Paulien van Bohemen is geestelijk verzorger in een verpleeghuis. Ze tekent scènes op uit het dagelijks leven aldaar. “Wat heb jij toch een geweldig baantje.”
Door Paulien van Bohemen
Hij staat met zijn rollator op de gang. “Juffrouw, kom eens hier. Ik heb een voorstel. Als jij me vertelt wat Nederland gedaan heeft tegen Wit-Rusland, krijg jij van mij een snipperdag.” Grijnzend steekt hij zijn rechterhand uit. “Akkoord? Je hebt het verdiend, een dagje vrij. En ik pas wel op jouw schaapjes. Geen probleem. Een beetje praten met de mensen, ik denk, dat ik dat ook wel kan.” Hij lacht breeduit en loopt naar de huiskamer.
Daar laat hij zijn blik over de aanwezige bewoners glijden. “Zeg het maar, wat is er met wie aan de hand? Wat moet ik zeggen?” Hij wijst. “Ah, daar bij het raam zit Piet. Die is nog steeds verdrietig door de dood van zijn vrouw. Nou, daar weet ik wel raad mee. Gewoon even vragen hoe het gaat, schat ik zo. En aan tafel zit Corry. Die praat altijd honderduit over vroeger, dus hoef ik alleen maar te knikken op het juiste moment.” Dan ziet hij Nelleke. Ze zit met gebogen hoofd in haar rolstoel en mompelt in zichzelf. “Uh ja, even denken, wat moet ik met haar? Niet zoveel, denk ik. Want jij doet ook niks met haar. Je zit alleen maar naast haar en zegt geen woord. Laat ik haar maar overslaan, daar merkt ze toch niks van.” Hij knikt tevreden en loopt weer naar de gang.
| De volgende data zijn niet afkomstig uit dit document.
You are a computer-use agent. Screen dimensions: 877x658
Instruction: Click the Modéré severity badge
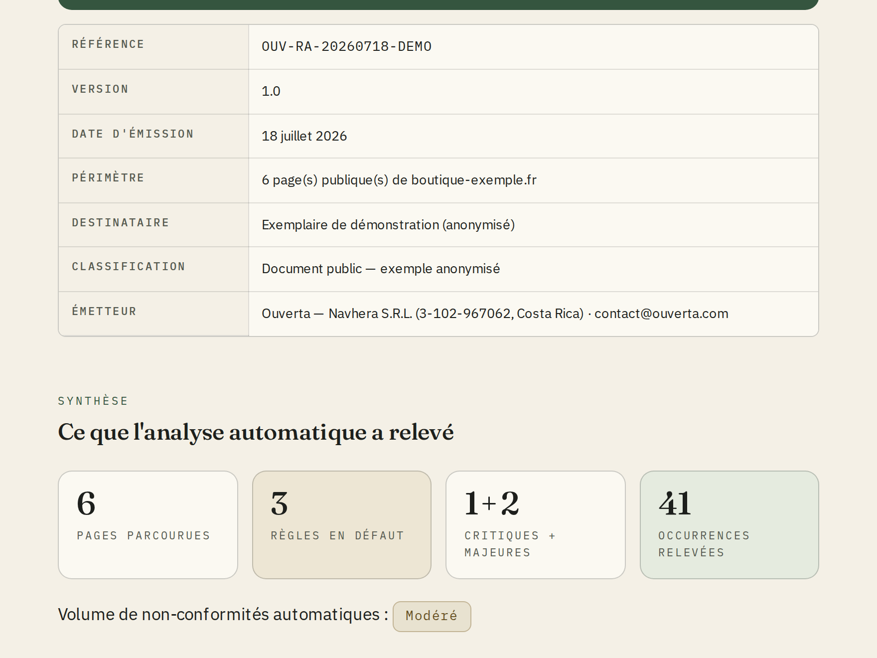432,616
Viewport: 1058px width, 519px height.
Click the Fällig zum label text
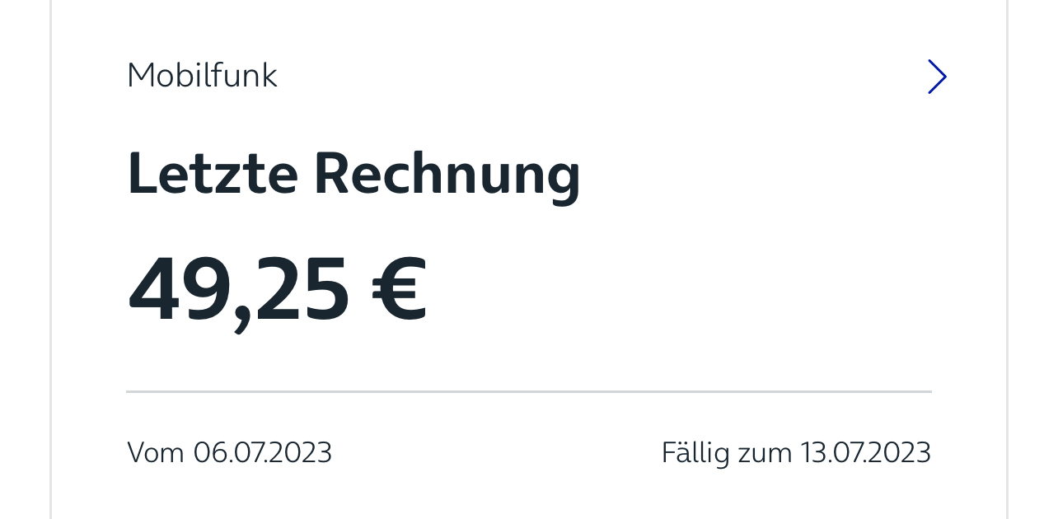click(727, 453)

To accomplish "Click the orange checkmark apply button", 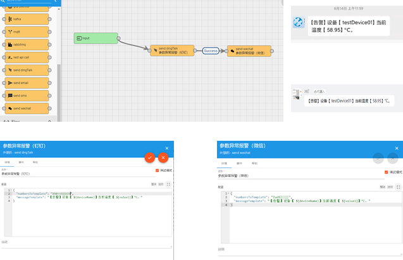I will pos(150,157).
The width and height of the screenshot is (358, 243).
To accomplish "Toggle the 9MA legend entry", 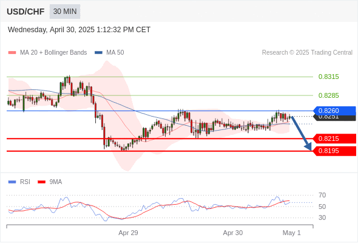I will click(x=50, y=182).
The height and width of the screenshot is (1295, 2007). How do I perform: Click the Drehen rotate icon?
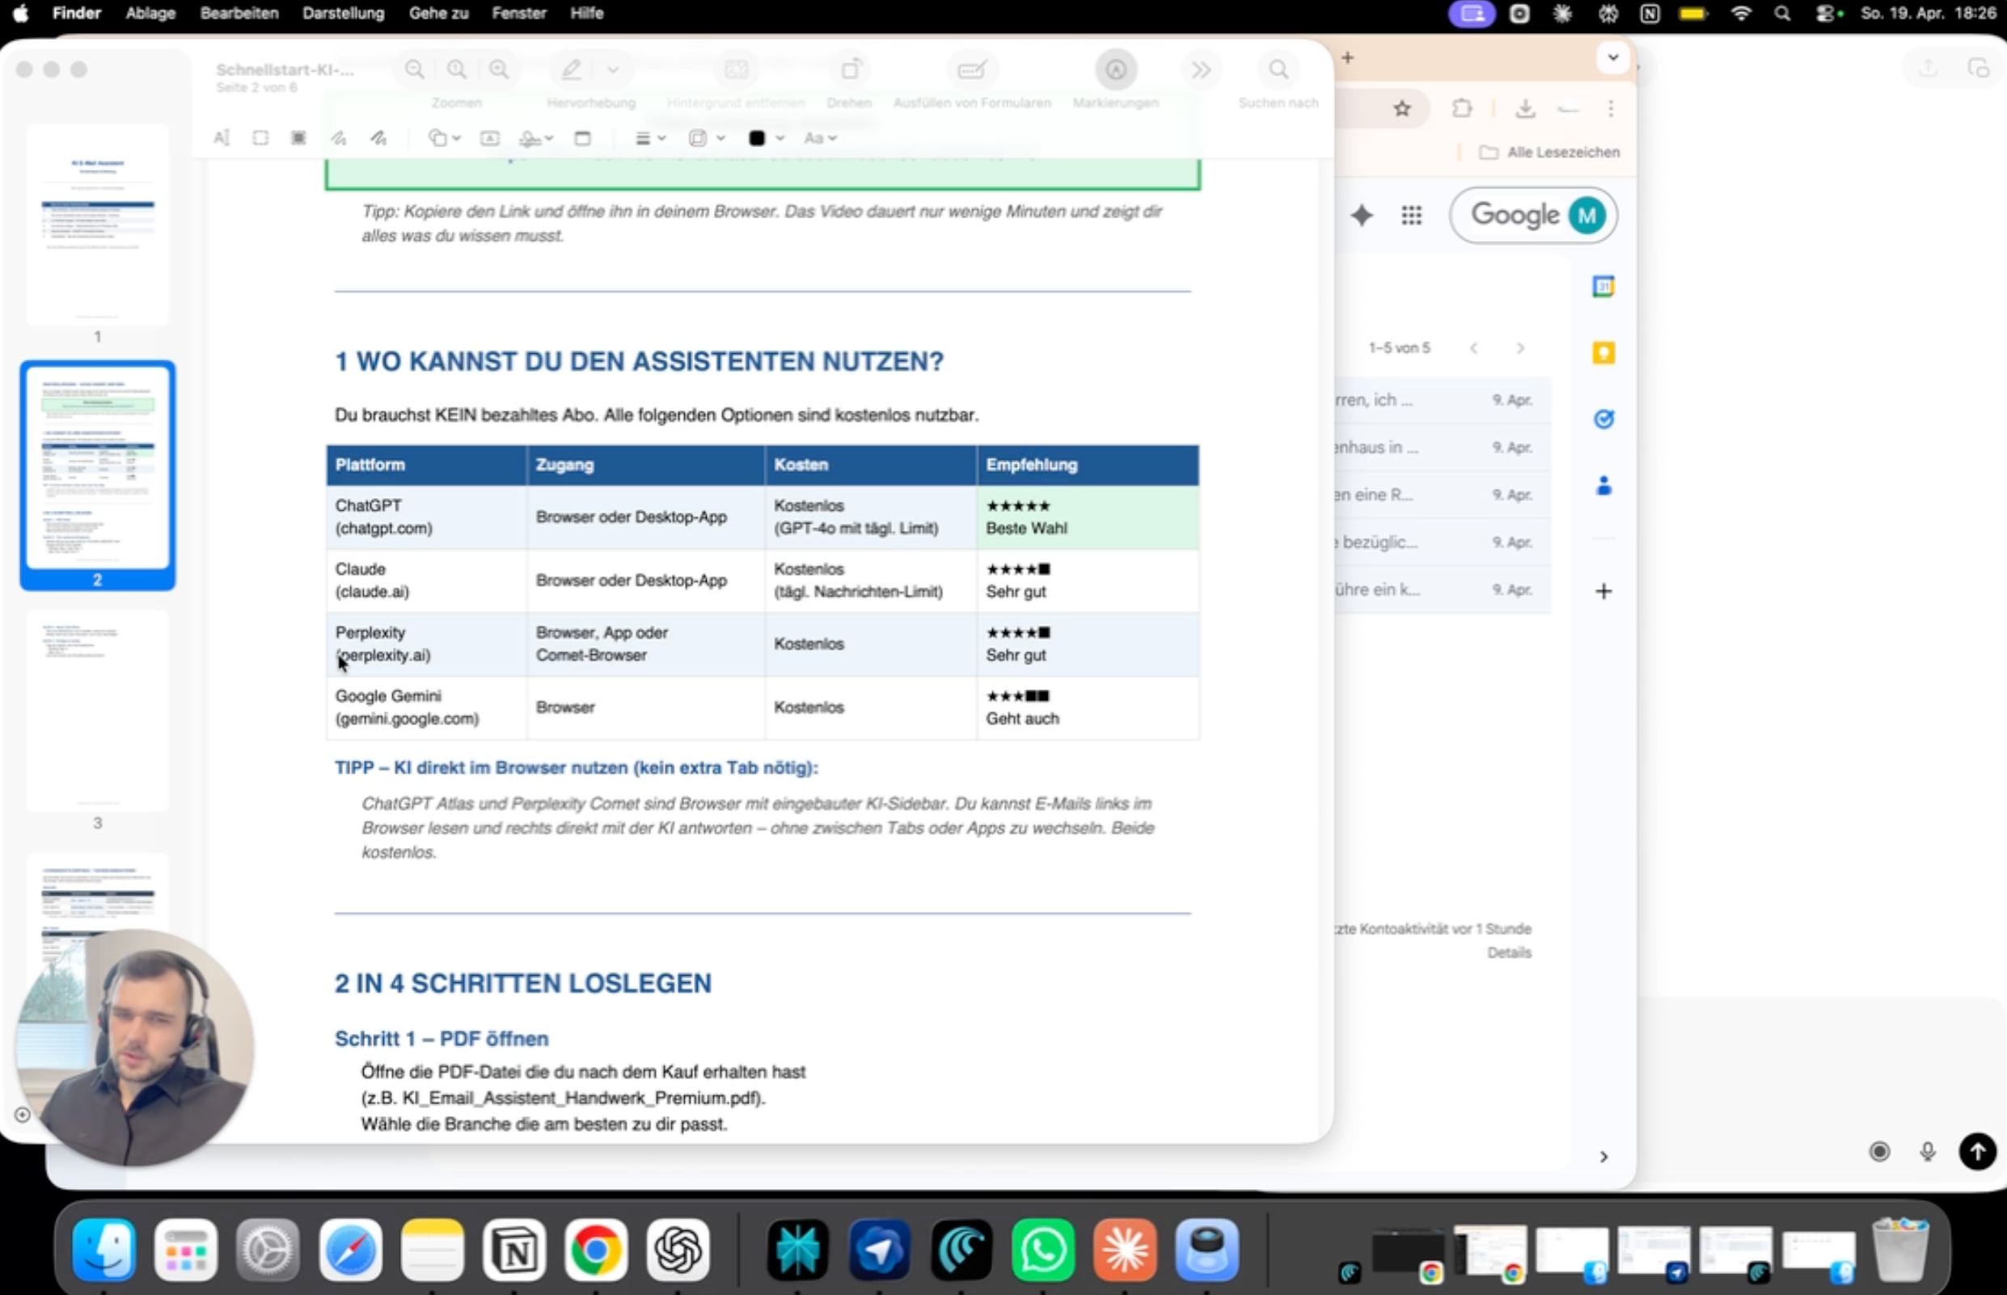click(850, 70)
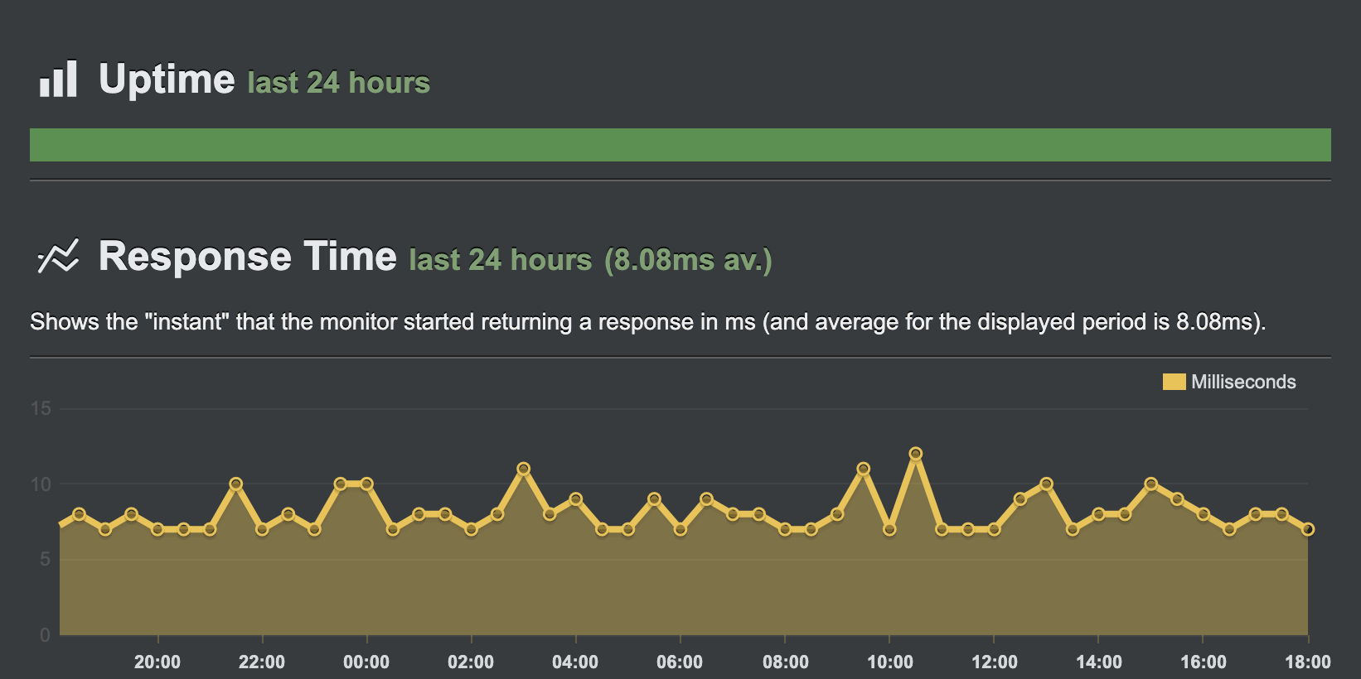Click the 8.08ms av. average label
Screen dimensions: 1361x679
pos(688,260)
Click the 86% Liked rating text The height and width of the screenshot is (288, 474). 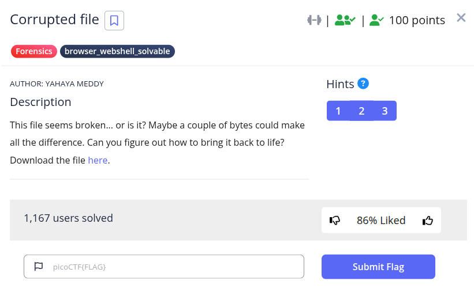381,220
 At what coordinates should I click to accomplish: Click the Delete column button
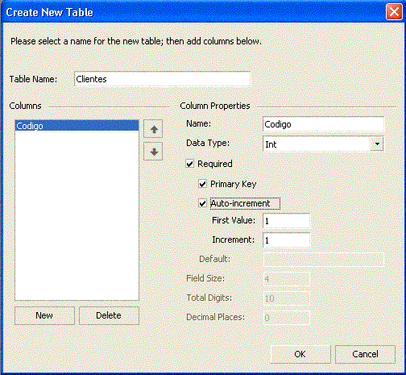point(109,315)
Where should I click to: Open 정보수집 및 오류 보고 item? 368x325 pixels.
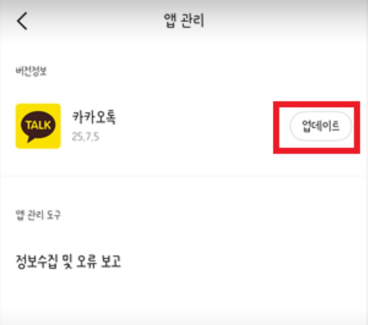tap(184, 261)
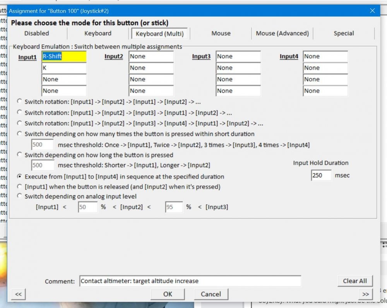The image size is (387, 308).
Task: Click the Input Hold Duration msec field
Action: (321, 176)
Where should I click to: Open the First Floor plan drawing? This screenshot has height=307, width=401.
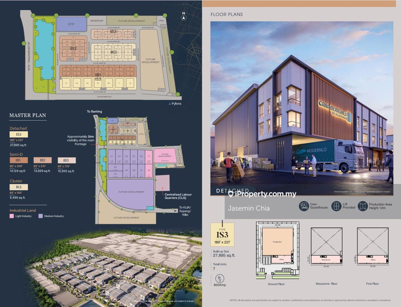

“Wat heb jij toch een geweldig baantje. Je maakt links en rechts een praatje en geeft hier en daar een schouderklopje. Ze kunnen alles tegen je zeggen, zonder dat je een advies of een oplossing hoeft te bedenken. Een makkie! Eigenlijk ben je een praatpaal voor moedeloze mensen, zeg ik dat zo goed? Je laat hen de harten eventjes luchten. Kan iedereen weer met goede moed verder. Mooi, dat gaat mij ook lukken.” Hij wrijft in zijn handen. “Dank je wel voor het inwerken. Jij gaat morgen lekker winkelen of wandelen, ik hou het hier wel recht.”